O longa-metragem Dark Horse completa três meses desde a revelação de que recebeu aportes financeiros do banqueiro Daniel Vorcaro, figura central do Banco Master, acumulando impasses sobre a transparência do projeto. Até o momento, a produção cinematográfica não apresentou nenhuma prestação de contas oficial e tampouco tornou público o contrato firmado com o investidor.
Falta de transparência na produção
A ausência de documentos comprobatórios sobre a destinação dos recursos levanta questionamentos no setor cultural. Desde que o vínculo financeiro veio à tona, especialistas e o público aguardam a divulgação de balanços financeiros que esclareçam como o dinheiro foi aplicado durante as filmagens e a pós-produção da obra.

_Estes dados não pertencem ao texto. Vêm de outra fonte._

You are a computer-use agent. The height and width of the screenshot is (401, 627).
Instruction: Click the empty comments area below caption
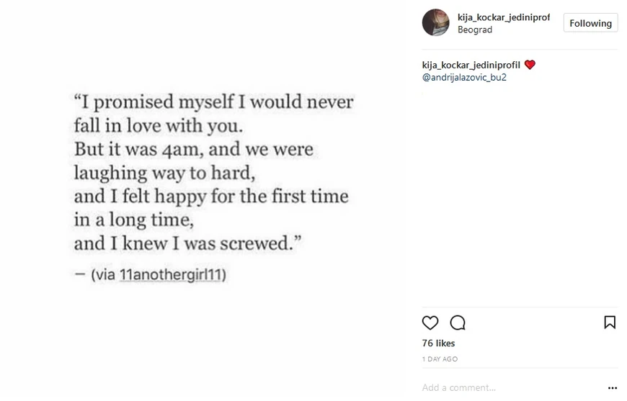pyautogui.click(x=519, y=194)
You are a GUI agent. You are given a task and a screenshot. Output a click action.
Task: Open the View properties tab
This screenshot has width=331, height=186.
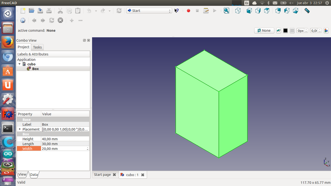pyautogui.click(x=22, y=174)
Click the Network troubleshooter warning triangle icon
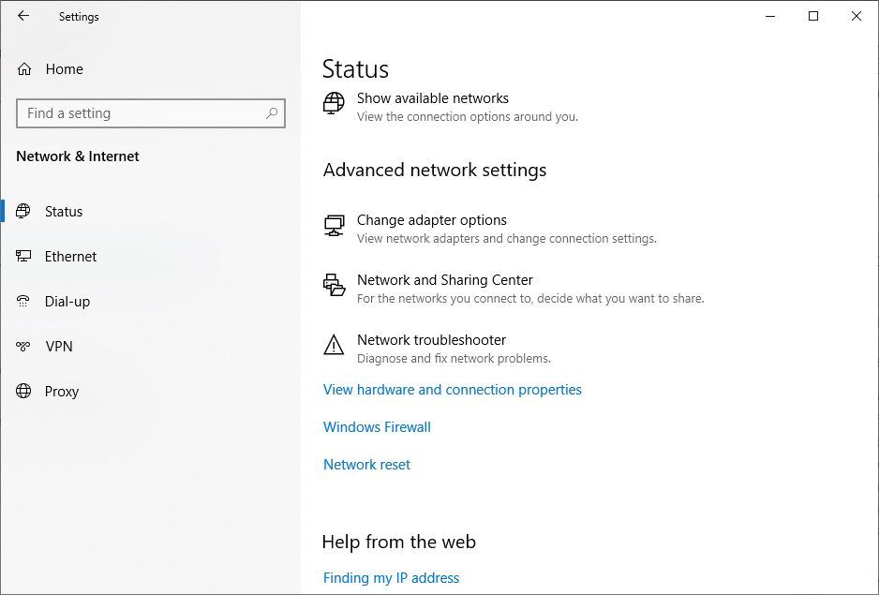 click(334, 345)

O silêncio sobre o contrato com o banqueiro
Outro ponto que permanece sem esclarecimento é o teor do acordo comercial estabelecido entre os realizadores do projeto e o executivo. A falta de acesso ao contrato impede a verificação de cláusulas relativas a prazos, retenção de lucros, direitos autorais e possíveis contrapartidas exigidas pelo financiador.
A opacidade em torno da produção gera um cenário de incertezas jurídicas e financeiras, colocando em xeque as normas de prestação de contas exigidas para produções que envolvem investimentos de grande porte no mercado audiovisual brasileiro.
Enquanto os responsáveis pelo projeto mantêm silêncio sobre as cobranças por maior clareza, o caso continua sob escrutínio, aguardando que os envolvidos divulguem os documentos necessários para sanar as contradições apontadas desde o início das investigações sobre o aporte.